[Source data]:
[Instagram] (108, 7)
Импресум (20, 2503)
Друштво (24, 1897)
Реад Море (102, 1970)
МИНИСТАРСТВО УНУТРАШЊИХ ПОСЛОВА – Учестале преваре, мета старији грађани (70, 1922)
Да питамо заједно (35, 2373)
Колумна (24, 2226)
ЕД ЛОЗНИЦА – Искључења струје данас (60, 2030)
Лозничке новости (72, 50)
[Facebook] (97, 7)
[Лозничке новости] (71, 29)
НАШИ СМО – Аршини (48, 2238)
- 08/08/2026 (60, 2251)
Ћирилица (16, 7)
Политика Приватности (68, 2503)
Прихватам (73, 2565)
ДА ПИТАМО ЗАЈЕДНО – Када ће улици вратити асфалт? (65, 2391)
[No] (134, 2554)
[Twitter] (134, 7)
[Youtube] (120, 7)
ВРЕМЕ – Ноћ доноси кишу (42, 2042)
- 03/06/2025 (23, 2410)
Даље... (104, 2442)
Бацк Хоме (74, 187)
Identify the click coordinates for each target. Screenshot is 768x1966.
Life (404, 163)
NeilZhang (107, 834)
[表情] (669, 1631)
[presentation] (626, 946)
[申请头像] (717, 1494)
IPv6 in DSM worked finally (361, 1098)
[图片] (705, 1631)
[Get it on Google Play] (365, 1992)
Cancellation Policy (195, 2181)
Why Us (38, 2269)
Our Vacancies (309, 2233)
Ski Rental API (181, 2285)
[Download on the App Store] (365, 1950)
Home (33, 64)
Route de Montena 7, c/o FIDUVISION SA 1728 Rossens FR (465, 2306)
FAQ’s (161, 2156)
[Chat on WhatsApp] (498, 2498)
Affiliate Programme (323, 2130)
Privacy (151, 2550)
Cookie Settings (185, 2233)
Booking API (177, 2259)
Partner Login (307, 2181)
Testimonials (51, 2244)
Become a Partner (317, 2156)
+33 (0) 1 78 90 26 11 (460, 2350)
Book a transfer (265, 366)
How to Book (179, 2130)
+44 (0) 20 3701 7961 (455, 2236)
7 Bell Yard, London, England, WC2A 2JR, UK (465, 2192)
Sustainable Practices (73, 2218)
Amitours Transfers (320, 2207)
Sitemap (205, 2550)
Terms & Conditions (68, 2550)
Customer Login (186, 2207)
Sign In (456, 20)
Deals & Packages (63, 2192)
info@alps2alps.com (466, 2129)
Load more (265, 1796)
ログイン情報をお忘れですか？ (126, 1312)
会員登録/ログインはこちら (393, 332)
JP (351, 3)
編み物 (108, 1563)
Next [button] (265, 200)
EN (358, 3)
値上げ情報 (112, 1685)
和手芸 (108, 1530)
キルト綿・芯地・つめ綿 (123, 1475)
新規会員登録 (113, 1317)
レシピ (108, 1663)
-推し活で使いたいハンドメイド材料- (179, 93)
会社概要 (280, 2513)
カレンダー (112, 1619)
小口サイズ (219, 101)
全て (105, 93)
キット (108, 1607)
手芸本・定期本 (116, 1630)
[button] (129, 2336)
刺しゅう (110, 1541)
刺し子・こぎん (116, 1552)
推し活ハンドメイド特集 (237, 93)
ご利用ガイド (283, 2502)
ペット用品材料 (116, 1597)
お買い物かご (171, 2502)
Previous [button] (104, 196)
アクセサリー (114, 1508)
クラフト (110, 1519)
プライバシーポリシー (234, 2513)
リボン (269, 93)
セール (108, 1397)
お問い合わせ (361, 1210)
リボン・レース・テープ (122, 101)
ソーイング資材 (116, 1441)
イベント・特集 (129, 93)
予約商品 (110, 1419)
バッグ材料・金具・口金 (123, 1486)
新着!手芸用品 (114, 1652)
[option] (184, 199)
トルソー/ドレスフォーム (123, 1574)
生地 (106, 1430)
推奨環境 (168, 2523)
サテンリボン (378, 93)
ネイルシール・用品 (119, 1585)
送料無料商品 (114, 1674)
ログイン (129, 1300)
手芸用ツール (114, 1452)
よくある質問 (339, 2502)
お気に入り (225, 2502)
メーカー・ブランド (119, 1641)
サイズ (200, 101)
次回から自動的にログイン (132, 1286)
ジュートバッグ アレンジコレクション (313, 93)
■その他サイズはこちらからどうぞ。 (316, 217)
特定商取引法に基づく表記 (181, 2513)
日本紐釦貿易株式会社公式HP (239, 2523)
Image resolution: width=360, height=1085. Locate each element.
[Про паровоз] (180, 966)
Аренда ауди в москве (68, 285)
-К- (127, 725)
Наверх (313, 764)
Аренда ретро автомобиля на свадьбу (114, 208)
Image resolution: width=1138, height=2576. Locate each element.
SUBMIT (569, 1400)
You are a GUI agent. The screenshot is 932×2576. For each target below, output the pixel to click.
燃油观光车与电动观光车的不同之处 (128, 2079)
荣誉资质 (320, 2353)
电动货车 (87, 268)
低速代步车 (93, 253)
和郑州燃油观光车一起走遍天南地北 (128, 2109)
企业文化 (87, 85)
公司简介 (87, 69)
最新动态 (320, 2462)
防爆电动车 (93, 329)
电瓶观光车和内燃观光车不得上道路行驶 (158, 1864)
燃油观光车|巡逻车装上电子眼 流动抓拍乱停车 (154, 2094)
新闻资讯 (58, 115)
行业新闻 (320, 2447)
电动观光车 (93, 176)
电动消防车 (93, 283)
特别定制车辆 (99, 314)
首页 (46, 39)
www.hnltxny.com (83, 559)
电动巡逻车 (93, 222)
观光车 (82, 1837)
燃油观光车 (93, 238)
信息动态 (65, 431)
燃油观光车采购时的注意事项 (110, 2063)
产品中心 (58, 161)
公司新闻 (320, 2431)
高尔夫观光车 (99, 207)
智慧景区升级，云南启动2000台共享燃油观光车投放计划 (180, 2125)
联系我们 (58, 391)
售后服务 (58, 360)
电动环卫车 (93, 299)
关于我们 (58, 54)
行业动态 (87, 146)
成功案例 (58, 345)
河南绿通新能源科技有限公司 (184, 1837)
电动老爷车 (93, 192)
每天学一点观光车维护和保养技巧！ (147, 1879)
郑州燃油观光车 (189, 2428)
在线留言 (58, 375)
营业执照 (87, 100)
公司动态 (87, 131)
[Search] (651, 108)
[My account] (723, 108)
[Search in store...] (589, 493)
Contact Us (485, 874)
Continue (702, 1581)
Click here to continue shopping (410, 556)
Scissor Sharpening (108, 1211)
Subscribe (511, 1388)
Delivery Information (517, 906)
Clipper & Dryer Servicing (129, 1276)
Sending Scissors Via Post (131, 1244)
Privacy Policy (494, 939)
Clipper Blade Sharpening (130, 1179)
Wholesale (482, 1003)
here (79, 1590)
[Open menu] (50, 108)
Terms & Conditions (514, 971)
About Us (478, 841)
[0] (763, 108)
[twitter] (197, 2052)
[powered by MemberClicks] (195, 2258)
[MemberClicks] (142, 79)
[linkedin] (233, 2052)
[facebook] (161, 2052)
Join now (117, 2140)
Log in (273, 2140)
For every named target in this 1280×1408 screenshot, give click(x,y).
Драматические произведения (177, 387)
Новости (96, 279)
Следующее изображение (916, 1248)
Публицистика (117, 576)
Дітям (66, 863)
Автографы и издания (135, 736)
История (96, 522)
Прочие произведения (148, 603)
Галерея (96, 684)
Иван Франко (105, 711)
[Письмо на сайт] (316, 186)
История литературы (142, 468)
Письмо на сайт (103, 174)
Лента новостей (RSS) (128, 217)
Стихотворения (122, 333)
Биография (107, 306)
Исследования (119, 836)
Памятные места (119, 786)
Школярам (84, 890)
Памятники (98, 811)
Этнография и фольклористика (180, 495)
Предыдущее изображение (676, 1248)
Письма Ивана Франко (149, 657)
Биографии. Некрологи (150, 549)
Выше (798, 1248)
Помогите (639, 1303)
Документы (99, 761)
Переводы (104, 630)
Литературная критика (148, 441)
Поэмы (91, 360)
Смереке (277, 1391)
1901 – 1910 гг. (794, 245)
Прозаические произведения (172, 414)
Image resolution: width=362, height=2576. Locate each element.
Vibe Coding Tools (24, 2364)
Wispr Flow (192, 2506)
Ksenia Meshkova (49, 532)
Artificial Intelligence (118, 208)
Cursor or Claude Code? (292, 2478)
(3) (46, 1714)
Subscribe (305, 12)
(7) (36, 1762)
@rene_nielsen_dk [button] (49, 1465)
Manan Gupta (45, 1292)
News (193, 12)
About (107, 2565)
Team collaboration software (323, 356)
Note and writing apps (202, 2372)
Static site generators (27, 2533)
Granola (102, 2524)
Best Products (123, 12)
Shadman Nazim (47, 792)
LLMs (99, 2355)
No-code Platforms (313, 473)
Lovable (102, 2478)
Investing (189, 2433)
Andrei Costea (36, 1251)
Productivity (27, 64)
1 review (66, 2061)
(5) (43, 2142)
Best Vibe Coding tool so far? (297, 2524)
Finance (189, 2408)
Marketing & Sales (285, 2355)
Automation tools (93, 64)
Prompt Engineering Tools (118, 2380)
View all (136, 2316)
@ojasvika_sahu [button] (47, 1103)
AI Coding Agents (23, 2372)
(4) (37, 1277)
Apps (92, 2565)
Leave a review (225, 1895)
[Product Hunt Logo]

[Assignment]:
From the data above, copy each line where the string "height" appears.

[Answer to the exercise]:
Image resolution: width=360, height=1085. Locate each element.
Image resolution: width=1138, height=2576. Locate each element.
Image resolution: width=362, height=2576. Locate each element.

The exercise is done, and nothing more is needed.